--- Dataset excerpts Enclosed Below ---

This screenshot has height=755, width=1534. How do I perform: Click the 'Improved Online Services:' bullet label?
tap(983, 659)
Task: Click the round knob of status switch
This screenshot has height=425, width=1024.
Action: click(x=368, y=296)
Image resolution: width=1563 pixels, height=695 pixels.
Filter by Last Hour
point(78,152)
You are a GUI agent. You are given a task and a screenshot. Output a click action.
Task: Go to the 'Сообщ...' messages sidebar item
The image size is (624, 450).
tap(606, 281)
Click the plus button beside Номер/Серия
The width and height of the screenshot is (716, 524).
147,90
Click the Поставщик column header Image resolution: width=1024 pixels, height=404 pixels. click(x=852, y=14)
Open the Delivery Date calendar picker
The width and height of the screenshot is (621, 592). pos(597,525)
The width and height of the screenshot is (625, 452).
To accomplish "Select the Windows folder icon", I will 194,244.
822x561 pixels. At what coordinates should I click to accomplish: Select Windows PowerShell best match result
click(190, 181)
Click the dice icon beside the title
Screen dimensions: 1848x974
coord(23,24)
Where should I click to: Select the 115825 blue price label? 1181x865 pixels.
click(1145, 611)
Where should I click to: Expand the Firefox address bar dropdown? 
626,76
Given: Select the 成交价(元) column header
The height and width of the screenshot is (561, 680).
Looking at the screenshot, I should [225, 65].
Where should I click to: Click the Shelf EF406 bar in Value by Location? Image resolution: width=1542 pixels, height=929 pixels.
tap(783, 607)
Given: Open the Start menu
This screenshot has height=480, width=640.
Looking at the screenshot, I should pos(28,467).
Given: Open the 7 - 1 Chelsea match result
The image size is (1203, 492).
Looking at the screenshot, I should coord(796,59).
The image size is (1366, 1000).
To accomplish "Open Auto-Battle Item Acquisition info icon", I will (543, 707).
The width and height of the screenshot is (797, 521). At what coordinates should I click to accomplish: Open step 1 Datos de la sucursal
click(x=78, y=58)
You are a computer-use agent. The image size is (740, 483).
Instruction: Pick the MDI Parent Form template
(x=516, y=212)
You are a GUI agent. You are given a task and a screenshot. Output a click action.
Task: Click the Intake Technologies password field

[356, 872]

--- End of Enclosed Dataset excerpts ---

What to work on:
The expected answer is an exact copy of the lines above, beginning at the line with "Where should I click to: Expand" and ending at the line with "Given: Open the Start menu", with both ends in.

Written response:
Where should I click to: Expand the Firefox address bar dropdown? 
626,76
Given: Select the 成交价(元) column header
The height and width of the screenshot is (561, 680).
Looking at the screenshot, I should [225, 65].
Where should I click to: Click the Shelf EF406 bar in Value by Location? Image resolution: width=1542 pixels, height=929 pixels.
tap(783, 607)
Given: Open the Start menu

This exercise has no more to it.